Pick out each of the lines below that contains the word "Open" and copy it. Only matches with the same capitalization count.

◆ Records for this task
* * *
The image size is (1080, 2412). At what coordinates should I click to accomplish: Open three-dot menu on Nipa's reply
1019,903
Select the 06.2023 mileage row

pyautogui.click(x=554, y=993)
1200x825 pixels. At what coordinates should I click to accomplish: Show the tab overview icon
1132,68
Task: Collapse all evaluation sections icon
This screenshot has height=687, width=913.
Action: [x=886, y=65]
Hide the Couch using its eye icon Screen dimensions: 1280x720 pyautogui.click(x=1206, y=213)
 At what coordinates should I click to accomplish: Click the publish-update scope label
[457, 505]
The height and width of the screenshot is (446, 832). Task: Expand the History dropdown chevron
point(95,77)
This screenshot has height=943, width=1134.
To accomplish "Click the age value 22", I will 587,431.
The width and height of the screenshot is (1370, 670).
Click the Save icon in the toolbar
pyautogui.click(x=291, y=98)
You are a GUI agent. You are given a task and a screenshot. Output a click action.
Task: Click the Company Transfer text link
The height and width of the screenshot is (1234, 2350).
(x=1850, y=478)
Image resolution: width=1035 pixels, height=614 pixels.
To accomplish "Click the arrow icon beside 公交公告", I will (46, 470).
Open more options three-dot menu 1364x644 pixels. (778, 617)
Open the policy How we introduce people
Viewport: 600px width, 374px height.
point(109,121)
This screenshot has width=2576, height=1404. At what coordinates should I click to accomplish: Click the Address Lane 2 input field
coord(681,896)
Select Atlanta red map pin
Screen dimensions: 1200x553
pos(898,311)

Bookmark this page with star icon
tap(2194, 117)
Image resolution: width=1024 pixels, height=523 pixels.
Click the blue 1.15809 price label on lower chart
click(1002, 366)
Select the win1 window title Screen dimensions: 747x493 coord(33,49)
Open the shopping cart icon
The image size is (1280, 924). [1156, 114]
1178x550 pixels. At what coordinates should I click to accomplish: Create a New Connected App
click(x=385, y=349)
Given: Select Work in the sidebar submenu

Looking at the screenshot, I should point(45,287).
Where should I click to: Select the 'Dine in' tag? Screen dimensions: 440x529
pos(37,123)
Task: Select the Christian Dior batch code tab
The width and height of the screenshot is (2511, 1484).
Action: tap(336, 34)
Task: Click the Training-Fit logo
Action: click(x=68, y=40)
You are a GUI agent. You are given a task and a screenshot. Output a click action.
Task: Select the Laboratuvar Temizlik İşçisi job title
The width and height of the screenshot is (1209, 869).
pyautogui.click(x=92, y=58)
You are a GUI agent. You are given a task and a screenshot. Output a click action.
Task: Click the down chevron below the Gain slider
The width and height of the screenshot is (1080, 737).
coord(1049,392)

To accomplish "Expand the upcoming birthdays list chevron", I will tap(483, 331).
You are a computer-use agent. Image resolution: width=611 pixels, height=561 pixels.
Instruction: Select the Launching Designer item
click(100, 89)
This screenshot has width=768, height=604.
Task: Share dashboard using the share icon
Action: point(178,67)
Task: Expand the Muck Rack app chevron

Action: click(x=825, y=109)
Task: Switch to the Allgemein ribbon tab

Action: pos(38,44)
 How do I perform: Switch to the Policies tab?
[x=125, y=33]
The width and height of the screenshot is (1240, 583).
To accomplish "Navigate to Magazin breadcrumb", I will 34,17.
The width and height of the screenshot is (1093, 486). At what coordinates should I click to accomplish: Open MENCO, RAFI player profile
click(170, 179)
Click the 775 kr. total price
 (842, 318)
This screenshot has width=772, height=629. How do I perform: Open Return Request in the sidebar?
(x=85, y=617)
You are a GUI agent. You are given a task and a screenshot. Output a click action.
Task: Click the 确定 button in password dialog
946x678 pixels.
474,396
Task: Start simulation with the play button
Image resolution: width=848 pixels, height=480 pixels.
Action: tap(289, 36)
* * *
◆ Solution to the problem
The image size is (1080, 2412). At what coordinates should I click to accomplish: Open three-dot menu on Nipa's reply
Open more options three-dot menu 1364x644 pixels. (778, 617)
Open the policy How we introduce people
Open the shopping cart icon
The width and height of the screenshot is (1093, 486). At what coordinates should I click to accomplish: Open MENCO, RAFI player profile
This screenshot has width=772, height=629. How do I perform: Open Return Request in the sidebar?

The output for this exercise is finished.